— To be done —
Turn the part of the rows below that opens with the line containing "Task: Toggle the breakpoint on line 5" and closes with the line containing "Action: point(84,147)" into a numbered list, leaving out any blank lines.

:: Data provided

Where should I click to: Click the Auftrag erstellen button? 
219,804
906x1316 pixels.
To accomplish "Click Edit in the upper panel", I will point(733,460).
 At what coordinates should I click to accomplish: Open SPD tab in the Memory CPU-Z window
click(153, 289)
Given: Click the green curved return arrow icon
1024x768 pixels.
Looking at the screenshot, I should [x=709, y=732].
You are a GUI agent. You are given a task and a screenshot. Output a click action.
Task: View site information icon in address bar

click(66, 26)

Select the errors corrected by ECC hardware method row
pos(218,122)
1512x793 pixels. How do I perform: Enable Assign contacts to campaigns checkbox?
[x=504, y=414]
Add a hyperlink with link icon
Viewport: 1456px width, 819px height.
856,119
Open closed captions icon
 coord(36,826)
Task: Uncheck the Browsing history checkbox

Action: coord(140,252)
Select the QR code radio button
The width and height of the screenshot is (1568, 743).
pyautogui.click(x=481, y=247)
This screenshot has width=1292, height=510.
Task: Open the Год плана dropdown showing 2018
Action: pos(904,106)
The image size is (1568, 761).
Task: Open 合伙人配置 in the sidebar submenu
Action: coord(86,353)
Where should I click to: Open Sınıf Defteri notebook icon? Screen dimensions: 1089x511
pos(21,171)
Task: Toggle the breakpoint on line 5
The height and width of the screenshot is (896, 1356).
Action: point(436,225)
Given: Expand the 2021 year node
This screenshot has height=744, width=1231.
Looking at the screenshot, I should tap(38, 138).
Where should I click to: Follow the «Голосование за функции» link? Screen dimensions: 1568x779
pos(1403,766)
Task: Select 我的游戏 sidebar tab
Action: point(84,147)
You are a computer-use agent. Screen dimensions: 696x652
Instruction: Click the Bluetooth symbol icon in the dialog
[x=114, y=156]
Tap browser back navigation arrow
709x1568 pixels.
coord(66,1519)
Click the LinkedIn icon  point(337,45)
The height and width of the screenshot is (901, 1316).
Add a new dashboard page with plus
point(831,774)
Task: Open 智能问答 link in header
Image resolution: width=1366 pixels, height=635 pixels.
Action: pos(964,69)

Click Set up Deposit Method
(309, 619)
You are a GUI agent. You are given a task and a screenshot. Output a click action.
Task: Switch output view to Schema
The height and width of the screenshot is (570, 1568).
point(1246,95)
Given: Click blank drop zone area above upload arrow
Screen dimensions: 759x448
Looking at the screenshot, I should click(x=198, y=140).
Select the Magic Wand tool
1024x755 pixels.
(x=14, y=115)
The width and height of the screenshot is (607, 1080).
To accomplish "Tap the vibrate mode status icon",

::::

— Reply to the task —
1. Task: Toggle the breakpoint on line 5
2. The height and width of the screenshot is (896, 1356).
3. Action: point(436,225)
4. Given: Expand the 2021 year node
5. This screenshot has height=744, width=1231.
6. Looking at the screenshot, I should tap(38, 138).
7. Where should I click to: Follow the «Голосование за функции» link? Screen dimensions: 1568x779
8. pos(1403,766)
9. Task: Select 我的游戏 sidebar tab
10. Action: point(84,147)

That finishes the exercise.